Your assignment: Give the entries again exactly as they appear, but without the images.

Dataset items

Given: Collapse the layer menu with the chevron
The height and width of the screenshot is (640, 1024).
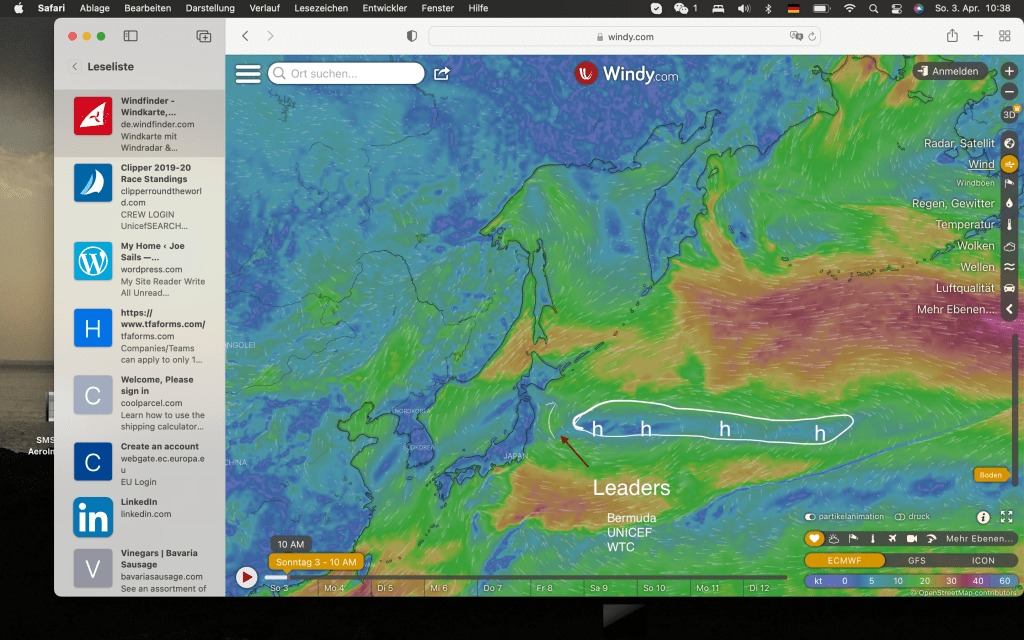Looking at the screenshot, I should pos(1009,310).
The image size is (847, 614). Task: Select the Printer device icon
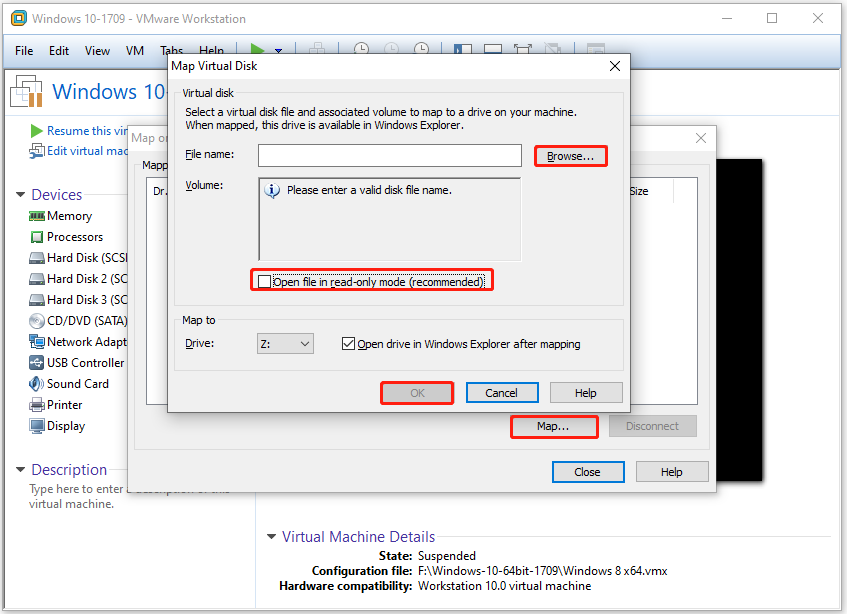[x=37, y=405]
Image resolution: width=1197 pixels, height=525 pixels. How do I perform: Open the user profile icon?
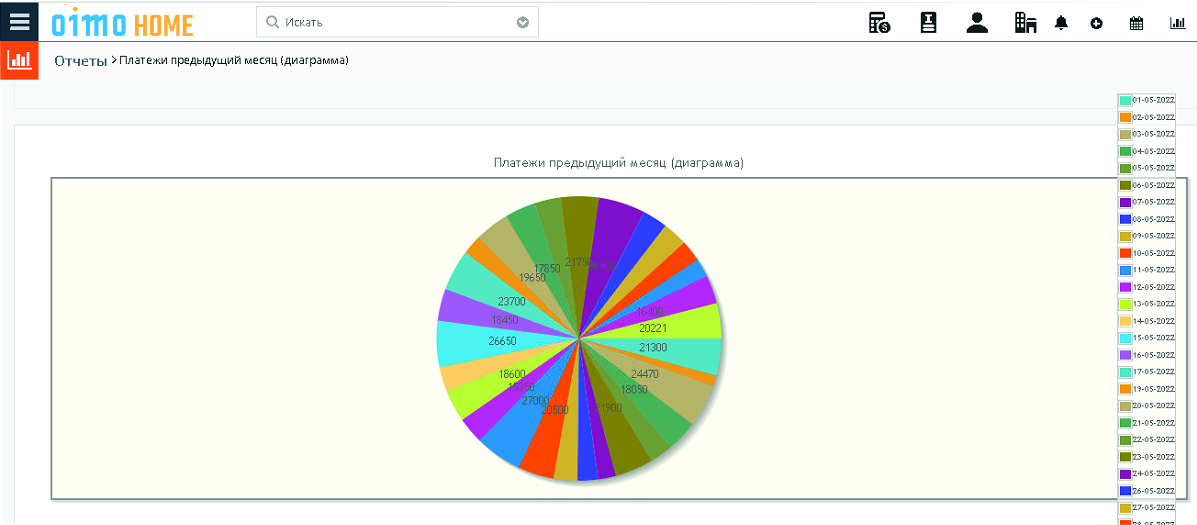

Solution to this problem:
Given: Collapse the layer menu with the chevron
The height and width of the screenshot is (640, 1024).
Looking at the screenshot, I should pos(1009,310).
The image size is (847, 614). Task: Select the Printer device icon
[x=37, y=405]
Image resolution: width=1197 pixels, height=525 pixels. How do I perform: Open the user profile icon?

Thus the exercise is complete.